Two jailed former militants of armed Basque separatist group ETA who are in a romantic relationship have been allowed to share a prison cell in Spain, angering victims' groups.

Anger in Spain over ETA couple sharing prison cell

Asier Mardones and Josune Ona “have been a couple since 2006 and their prison situation allows them to live together” at the jail in the northern province of Álava​ where they are serving their sentence, a spokeswoman for the Basque Country justice department, in charge of the region’s prisons, told AFP.

“This is not the first time that a couple has shared a cell, it has already happened with same-sex couples”, she said.

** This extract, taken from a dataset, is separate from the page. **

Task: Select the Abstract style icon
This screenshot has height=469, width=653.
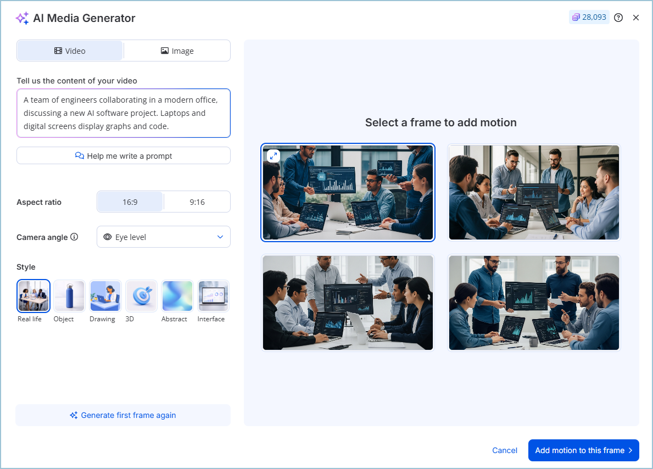Action: click(177, 296)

The pair were sentenced to 25 years behind bars for attacking and injuring police officers in 2003 and other crimes, according to Basque daily newspaper El Correo which first broke the news on Monday that the couple have been sharing a cell since last month.

ETA formally disbanded in 2018, ending a decades-long campaign of bombings and shootings for an independent Basque homeland straddling northern Spain and
southwest France in which it killed over 850 people.

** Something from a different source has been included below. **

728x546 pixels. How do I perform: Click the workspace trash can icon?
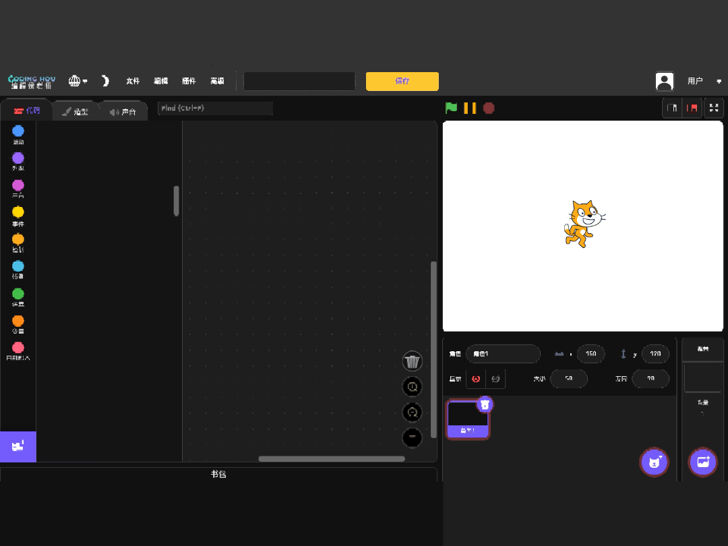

But many Spaniards believe it has left open wounds and the treatment of former members of the group, which was designated a terrorist organisation by the European Union and the United Stares, remains highly sensitive in Spain.

The news that Mardones and Ona are sharing a prison cell “has caused deep consternation and indignation among the collective of victims of terrorism”, the Association of Victims of Terrorism (AVT) wrote in a letter sent to Basque judicial authorities on Monday.

The group also asked them to confirm or deny reports that the pair are allowed to leave the prison to attend classes in the nearby city of Vitoria, the capital of the Basque Country.

But the Basque Country justice department spokeswoman said allowing the couple to share a cell was “not a privilege” and the prison administration does not “dinstinguish between inmates” based on their convictions.